My first true CL/NLP project was a Python program that used regular expressions to analyze Akkadian nouns in specific (check it out here). I had the idea in mind for a good bit before that, but my first true implementation was built sometime in December of 2025. I chose Akkadian mainly because in terms of Semitic languages, nouns are agglutinative and there are no broken plurals, and so are concatenative. In verbs, however, they do go beyond simple regexes without backreferencing, lookaheads and lookbehinds, which is why I didn't use them here. The concatenative character of Akkadian morphology makes it conducive for a normal regular language as opposed to something more expressive, maybe something between regular and context-free (since verbs do require processing the roots and stems in conjunction, I think they go beyond a memoryless regular language and would require recursion to extract features, but regexes do have that expressive power anyway). Regexes also have the power for a letter either to exist once or not at all (?), so handling mimation was a breeze.

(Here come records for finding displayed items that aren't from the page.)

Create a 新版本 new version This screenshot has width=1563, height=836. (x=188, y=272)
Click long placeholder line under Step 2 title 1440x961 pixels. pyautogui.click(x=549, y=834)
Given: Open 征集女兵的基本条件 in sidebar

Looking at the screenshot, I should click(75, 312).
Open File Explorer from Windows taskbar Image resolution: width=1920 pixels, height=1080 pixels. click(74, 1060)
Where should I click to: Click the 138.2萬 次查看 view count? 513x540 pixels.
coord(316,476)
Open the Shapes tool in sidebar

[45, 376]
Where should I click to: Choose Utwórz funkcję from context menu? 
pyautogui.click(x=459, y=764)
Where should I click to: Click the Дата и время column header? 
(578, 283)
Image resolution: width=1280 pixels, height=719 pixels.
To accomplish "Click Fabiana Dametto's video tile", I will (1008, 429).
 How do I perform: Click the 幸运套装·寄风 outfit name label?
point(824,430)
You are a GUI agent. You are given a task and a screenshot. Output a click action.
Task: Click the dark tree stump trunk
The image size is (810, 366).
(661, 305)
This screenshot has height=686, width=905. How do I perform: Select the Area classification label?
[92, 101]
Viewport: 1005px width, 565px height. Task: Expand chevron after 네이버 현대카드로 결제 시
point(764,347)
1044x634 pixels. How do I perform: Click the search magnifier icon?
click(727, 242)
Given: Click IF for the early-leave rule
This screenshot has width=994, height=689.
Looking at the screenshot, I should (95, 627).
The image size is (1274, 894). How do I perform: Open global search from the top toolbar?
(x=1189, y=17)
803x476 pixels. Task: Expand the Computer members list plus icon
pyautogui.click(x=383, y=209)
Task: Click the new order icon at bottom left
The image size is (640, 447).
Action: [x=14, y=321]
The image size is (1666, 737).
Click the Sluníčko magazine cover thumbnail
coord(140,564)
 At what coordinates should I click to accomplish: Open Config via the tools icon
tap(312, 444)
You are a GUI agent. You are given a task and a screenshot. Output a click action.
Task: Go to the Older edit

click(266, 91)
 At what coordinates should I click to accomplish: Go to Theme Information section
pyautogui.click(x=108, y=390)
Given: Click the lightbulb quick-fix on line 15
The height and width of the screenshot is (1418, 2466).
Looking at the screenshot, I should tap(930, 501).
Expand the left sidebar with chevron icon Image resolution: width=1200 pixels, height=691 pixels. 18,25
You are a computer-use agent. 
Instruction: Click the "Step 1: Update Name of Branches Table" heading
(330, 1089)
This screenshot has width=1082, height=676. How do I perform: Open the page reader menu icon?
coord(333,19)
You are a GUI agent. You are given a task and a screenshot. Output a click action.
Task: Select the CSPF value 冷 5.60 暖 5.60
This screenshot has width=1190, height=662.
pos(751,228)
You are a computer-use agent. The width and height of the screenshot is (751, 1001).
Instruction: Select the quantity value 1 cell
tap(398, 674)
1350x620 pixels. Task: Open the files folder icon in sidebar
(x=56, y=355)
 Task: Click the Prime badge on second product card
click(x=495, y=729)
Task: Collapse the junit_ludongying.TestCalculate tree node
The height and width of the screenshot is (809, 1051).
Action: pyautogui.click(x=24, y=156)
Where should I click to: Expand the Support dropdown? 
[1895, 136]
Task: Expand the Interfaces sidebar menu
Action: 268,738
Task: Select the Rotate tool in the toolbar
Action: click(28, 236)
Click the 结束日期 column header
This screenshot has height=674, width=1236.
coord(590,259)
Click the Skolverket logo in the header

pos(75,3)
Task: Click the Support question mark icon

The code's design is extensible, being that regex patterns are self-contained and could be added, erased or remade. The GUI and engine don't need much of any fixing comparatively as the idea behind them is static, its implementation differs only slightly (e.g. feature structures could be a dict and not class attributes, regexes that use more expressive techniques to extract roots and stems of verbal nouns, new types of nouns, et cetera).
I also used PySimpleGUI (or rather FreeSimpleGUI) for the frontend, which is a wrapper for different GUI frameworks (including Tkinter, default with Python). It's simple to use, and I like the minimalist design it offers, makes me feel like I just downloaded something from 2005. The image (also made by me!) was meant to represent that as well, with the blue gradient, a cheatsheet from "Mastering Regular Expressions" by Friedl and the image of a cuneiform tablet fading together.
Fundamentally, how it works is this: For a word or words (in later versions), it creates an object of class Noun, its attributes being its features which are extracted from a dictionary of regex patterns and the features in a list. Version 1 supported a maximum of one word, version 2 two words.
Version 1.0 supported a maximum of one word, and only analyzed for case, gender and number. This was just to get things started and to build a base I could customize on. It's made up of three parts:
-noun_patterns.py: The dictionary of regexes and their respective features as a list/array. For example,
r"[^t]um?$": ["masc", "sg", "nom"],
This regex means: match a word such that it ends with um, with the m optional, and the letter t does not precede the suffix "um". This means that it's masculine (as the stem does not have -t at the end), nominative and singular (as it ends with -um or -u).